### Exercise requirements
Rewrite every line of the entries below, replacing "screenshot" with "screen capture" and leaving everything else unchanged. Omit the pictures from the output.
......
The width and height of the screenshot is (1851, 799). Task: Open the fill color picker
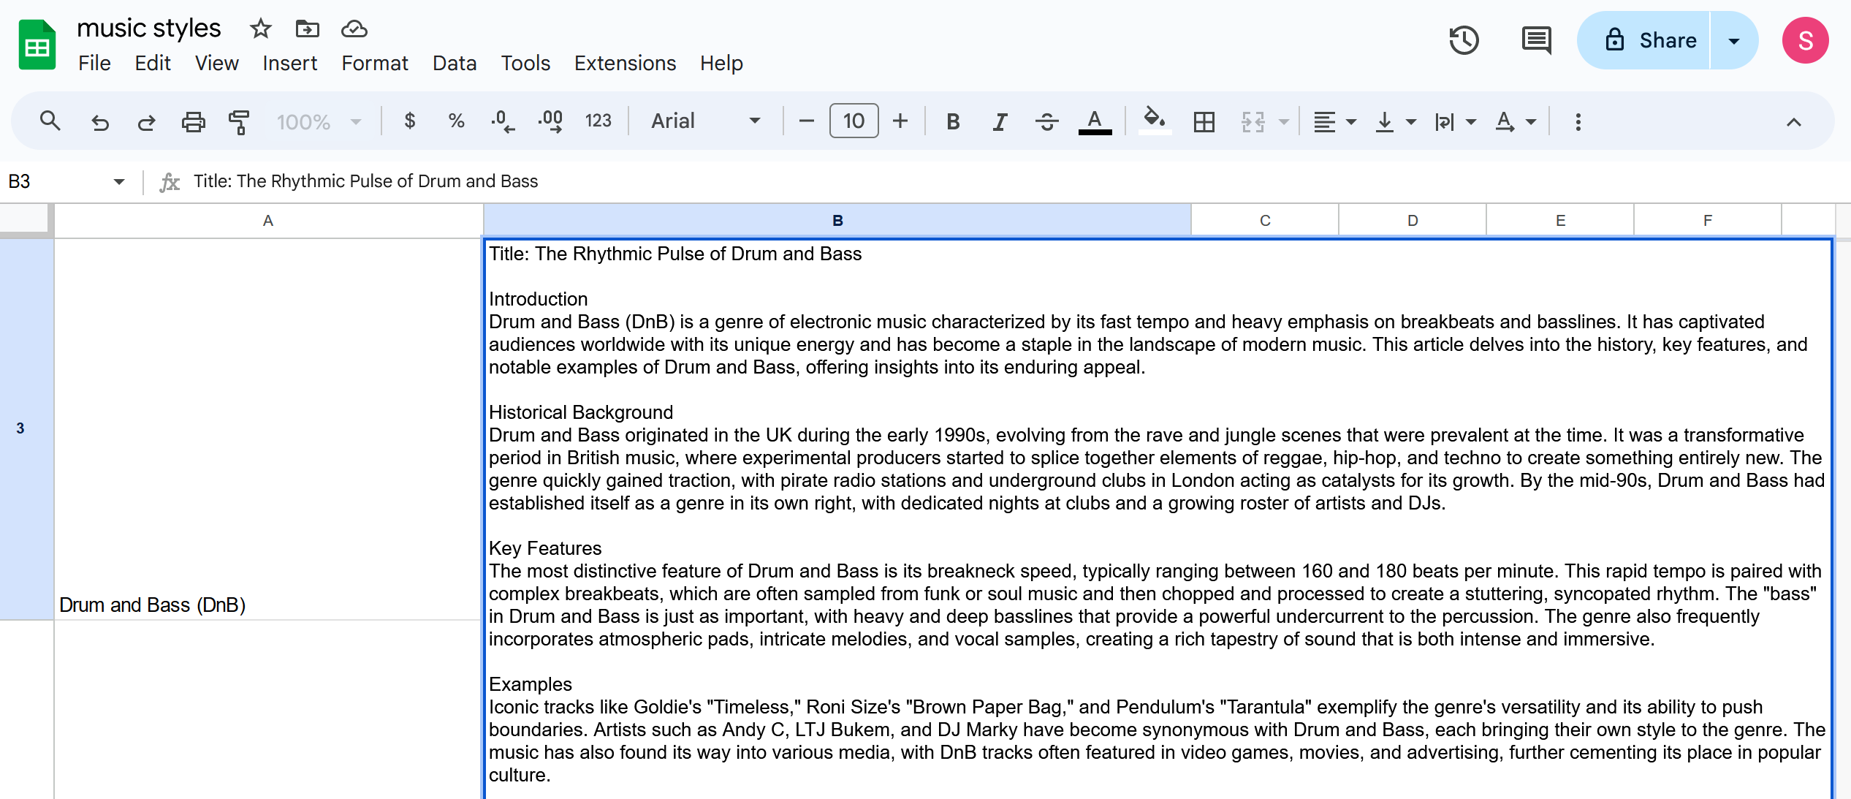[x=1154, y=121]
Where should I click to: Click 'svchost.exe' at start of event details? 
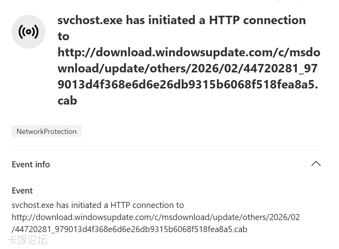(x=33, y=205)
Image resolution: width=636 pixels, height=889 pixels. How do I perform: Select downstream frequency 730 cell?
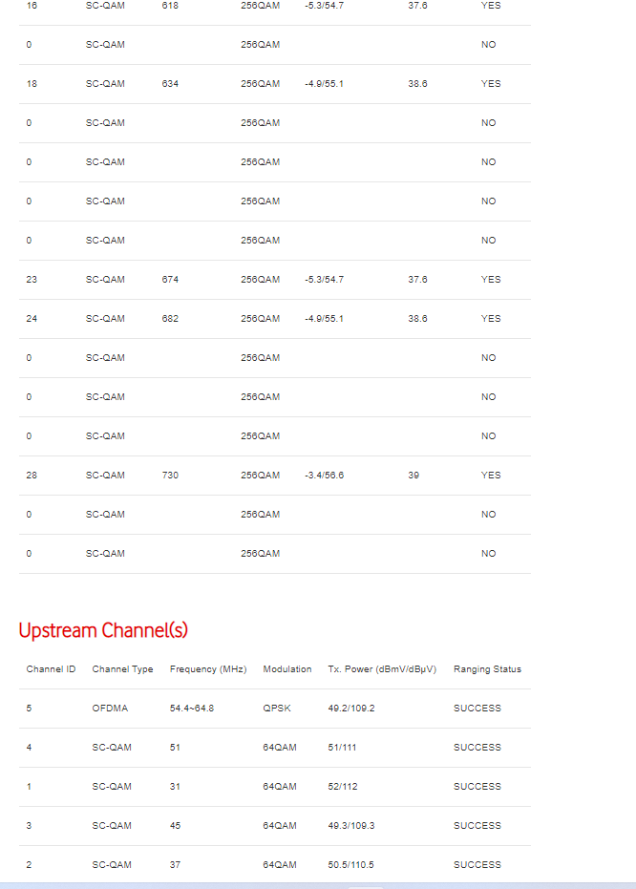[170, 476]
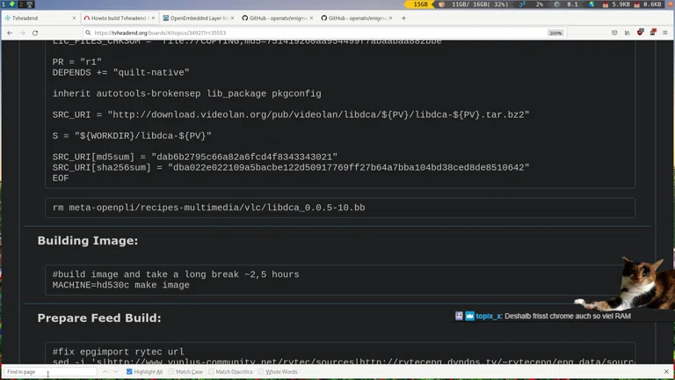Reload the current page
Screen dimensions: 675x380
(35, 33)
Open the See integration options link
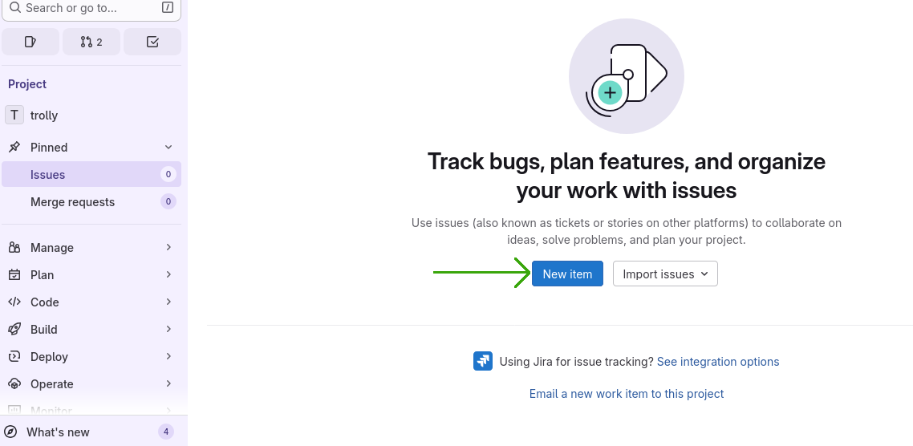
......
### Task answer
The width and height of the screen capture is (1851, 799). Task: Open the fill color picker
[x=1154, y=121]
Where should I click to: Click 'svchost.exe' at start of event details? 
(x=33, y=205)
Image resolution: width=636 pixels, height=889 pixels. How do I perform: Select downstream frequency 730 cell?
[170, 476]
Reload the current page
Screen dimensions: 675x380
(35, 33)
Open the See integration options link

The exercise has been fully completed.